= DO THIS =
Reproduce the entries from the line with "Given: Open the help question mark icon" up to and including the line with "Task: Tick the すべて選択 checkbox", leaving out the pictures.

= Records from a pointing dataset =
+-------+

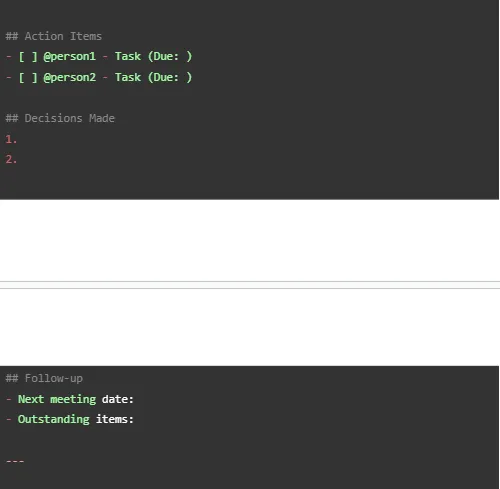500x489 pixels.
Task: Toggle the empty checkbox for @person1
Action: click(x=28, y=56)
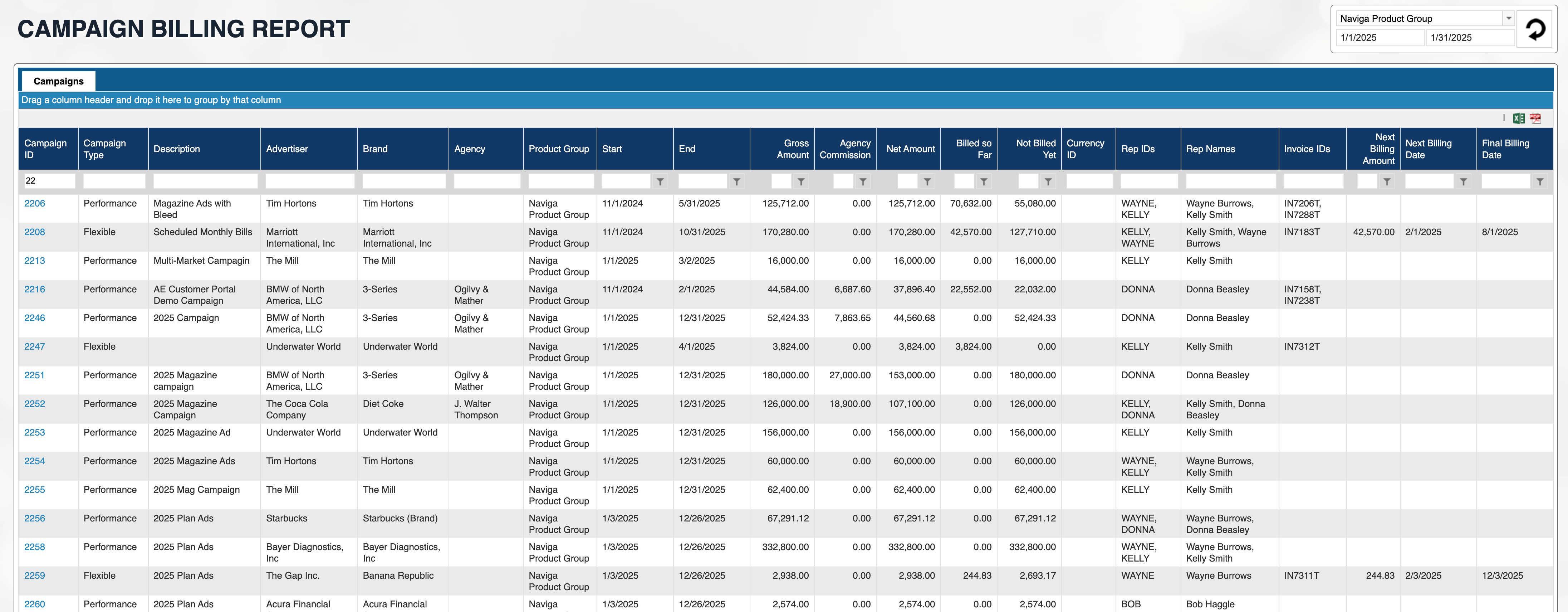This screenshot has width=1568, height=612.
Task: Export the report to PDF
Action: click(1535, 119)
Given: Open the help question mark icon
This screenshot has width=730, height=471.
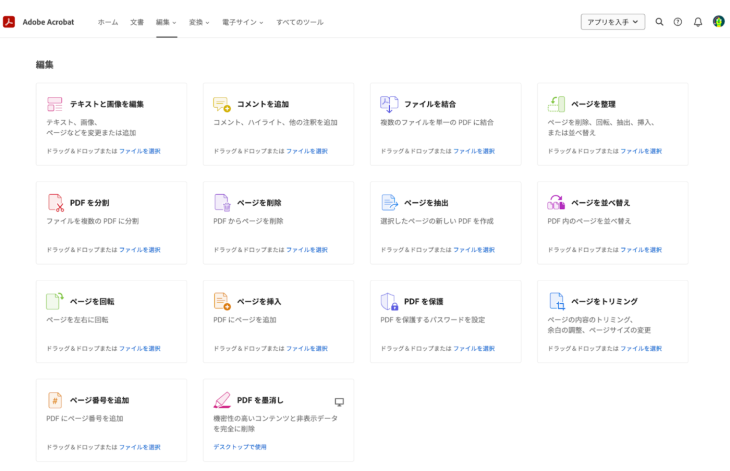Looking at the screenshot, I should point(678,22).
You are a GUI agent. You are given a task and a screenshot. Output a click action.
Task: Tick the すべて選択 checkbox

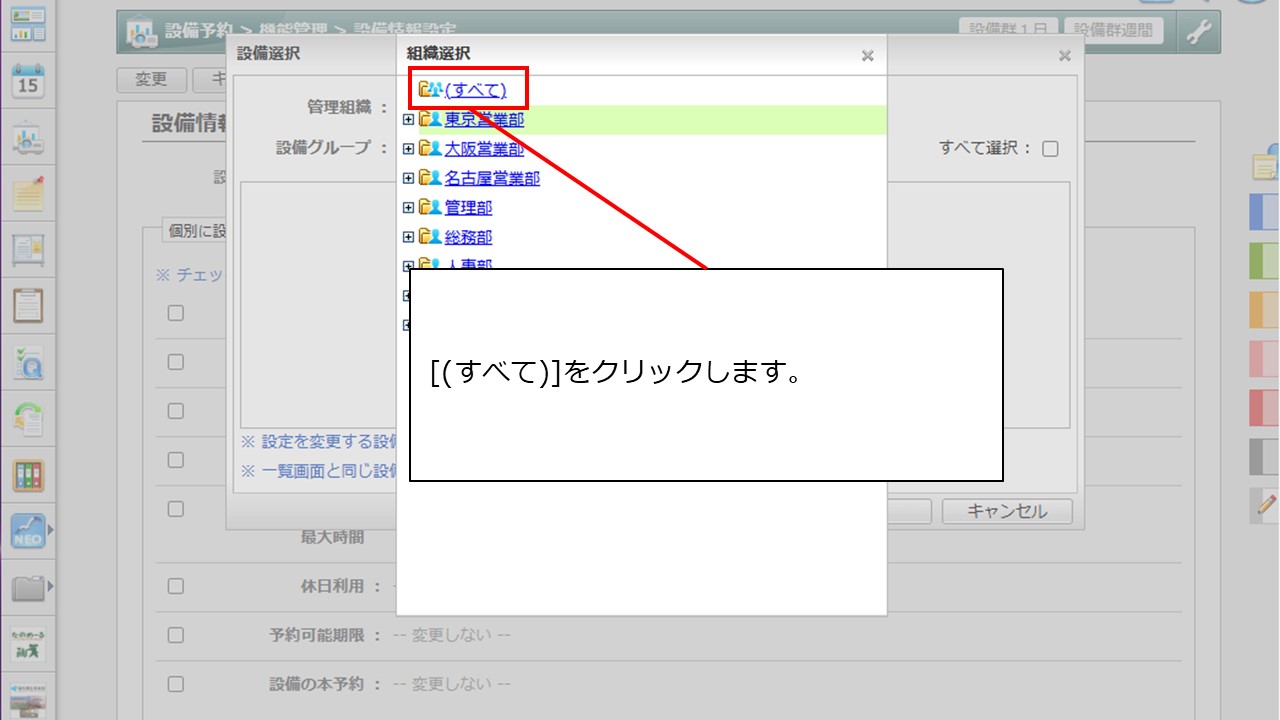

+-------+

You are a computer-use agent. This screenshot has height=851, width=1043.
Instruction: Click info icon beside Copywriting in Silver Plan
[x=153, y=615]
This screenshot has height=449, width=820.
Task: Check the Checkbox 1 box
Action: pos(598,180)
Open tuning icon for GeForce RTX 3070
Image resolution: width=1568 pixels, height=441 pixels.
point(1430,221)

+-------+

= ANSWER FOR THE TASK =
Given: Open the help question mark icon
This screenshot has width=730, height=471.
Looking at the screenshot, I should point(678,22).
You are a GUI agent. You are given a task and a screenshot. Output a click action.
Task: Tick the すべて選択 checkbox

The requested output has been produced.